Imóvel em inventário pode custar até 60% do valor de mercado, diz especialista

SÃO PAULO – Quem quer economizar na compra da casa própria pode optar por adquirir um imóvel em inventário. Segundo um especialista, este tipo de bem pode custar até 60% menos do que o valor habitualmente negociado em mercado. Contudo, alerta o diretor comercial e de locações da Primar Administradora de bens, Carlos Samuel Silva, esta negociação exige cautela.

Isso porque, explica Silva, há diversos fatores que podem complicar a compra, como o número de herdeiros e imóveis envolvidos no processo de inventário e o fato de a ação estar na Justiça e não no Cartório de Notas.

“É preciso analisar as razões de o imóvel estar mais em conta. Os bens que constam em inventários, por exemplo, podem custar até 60% do valor negociado no mercado para imóveis semelhantes, porém, a sua compra pode apresentar alguns riscos”, disse Silva.

Avalie a compra
Para saber se vale a pena correr o risco do negócio, antes de efetuar a compra, o especialista aconselha que o interessado no imóvel procure saber qual é o tipo de processo. Se não há herdeiros incapazes ou menores de idade, o inventário vai para o Cartório de Notas e leva cerca de dois meses para ser concluído.

No caso de o inventário estar na Justiça, o ideal é desistir da compra, aconselha Silva, já que a conclusão do processo pode levar anos.

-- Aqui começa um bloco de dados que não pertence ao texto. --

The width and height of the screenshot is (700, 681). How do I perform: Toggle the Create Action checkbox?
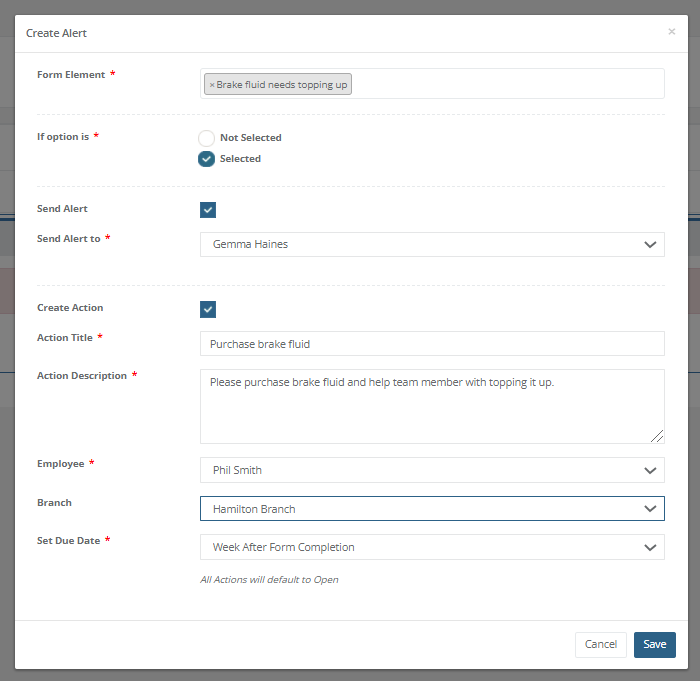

Independentemente do tipo de processo, quem se interessa por um imóvel em inventário deve examinar também a idoneidade de todos os envolvidos no processo, desde o falecido, até os herdeiros e seus cônjuges.

“As informações podem ser obtidas em certidões negativas da Fazenda Pública, ações cíveis e interdições e tutela. No Superior Tribunal de Justiça, é possível saber se há alguma ação fiscal e, na prefeitura, devem ser tiradas as certidões negativas de IPTU e de situação fiduciária. Há ainda o Registro Geral de Imóveis, onde é possível tirar certidão de ônus reais”.

Decidiu pela compra?
Se após checar todos os documentos e fazer todas as considerações necessárias, a pessoa decidir pela compra, o ideal é dar um sinal para segurar o imóvel, até que o inventário seja concluído.

Além disso, diz Silva, é recomendado estipular uma data para que a situação esteja resolvida, havendo multa, caso a conclusão do inventário demore mais do que o combinado.